Cats: More Myspace, or stalking and killing prey, than Facebook

I'm also a bit tired of my own little echo chamber. Things are so polarised now that wandering even slightly from whatever party line your group is following can result in you being completely shut down. If what we want is people so entrenched in their ideology that debate and growth is impossible, well done, we're basically there. You're either all in or you can fuck off, you monster/liberal ponce. Delete as required. I might be overreacting, but I'm pretty sure I won't miss anything important by utilising an abundance of caution, to coin a current phrase. The concern, of course, is that in leaving I will be forgotten. Perhaps the most irritating thing lockdown has done, is to make it painfully clear that, while people confuse, irritate, frustrate and disgust me, I seem to need to talk to them and see them more often than I thought. So before I go I'll be bothering the people I actually like for alternative contact details. I won't be on WhatsApp though, because Facebook own that and there are the same data implications, and I'll be coming off Instagram as well soon, so it will have to be old fashioned phone calls, texts and Signal. Download Signal. Then delete WhatsApp.

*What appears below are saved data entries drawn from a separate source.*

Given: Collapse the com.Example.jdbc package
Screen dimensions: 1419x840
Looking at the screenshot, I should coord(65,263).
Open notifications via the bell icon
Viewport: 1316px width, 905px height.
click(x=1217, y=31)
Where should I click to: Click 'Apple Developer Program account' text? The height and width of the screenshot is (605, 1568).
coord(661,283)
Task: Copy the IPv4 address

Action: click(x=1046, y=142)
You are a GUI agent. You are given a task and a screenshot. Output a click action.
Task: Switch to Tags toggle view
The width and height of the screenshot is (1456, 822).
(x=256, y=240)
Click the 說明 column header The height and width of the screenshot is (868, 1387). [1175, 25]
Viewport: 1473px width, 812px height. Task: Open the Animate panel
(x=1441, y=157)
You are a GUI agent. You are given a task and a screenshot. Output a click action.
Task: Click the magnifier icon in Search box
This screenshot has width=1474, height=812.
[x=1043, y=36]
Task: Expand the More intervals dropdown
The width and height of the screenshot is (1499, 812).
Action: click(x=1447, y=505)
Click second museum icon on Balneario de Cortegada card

How I met your Mother was incredibly popular, but I'm told she dies soon after he meets her anyway. It's as if they make this shit up as they go along. Like, they just want to keep you engaged long enough to sell you something. Facebook is incredibly popular but it's shaping how we think, act, interact, vote, self identify, gain self worth and spy on people. Is there a parallel or link between those two statements? No, but I mentioned the show at the top and calling back to it now gives the impression of some sort of metaphorical connection and deeper whole. I also mentioned my cat, so I'll finish with this: cats don't give a shit what anyone thinks or says, but they do like a bit of physical contact. They can use iPhones and laptop trackpads because their little toe beans allow them to, but they don't because they're cats and it's better to go outside and lie in the sun or tease a mouse. I'm going to tease more mice in the sun is, I think, what I'm saying. Because I'm tired of being offered those little reconstituted cubes and being told it's meat. Or something.